(DATASET EXCERPTS Opens)

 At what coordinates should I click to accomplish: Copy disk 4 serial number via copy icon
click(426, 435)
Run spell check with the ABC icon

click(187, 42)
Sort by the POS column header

(DATASET EXCERPTS Closes)

◆ WHAT THE EXERCISE ASKS ◆
All entries above are to be reproduced exactly.

◆ THE COMPLETED TASK ◆
 At what coordinates should I click to accomplish: Copy disk 4 serial number via copy icon
click(426, 435)
Run spell check with the ABC icon

click(187, 42)
Sort by the POS column header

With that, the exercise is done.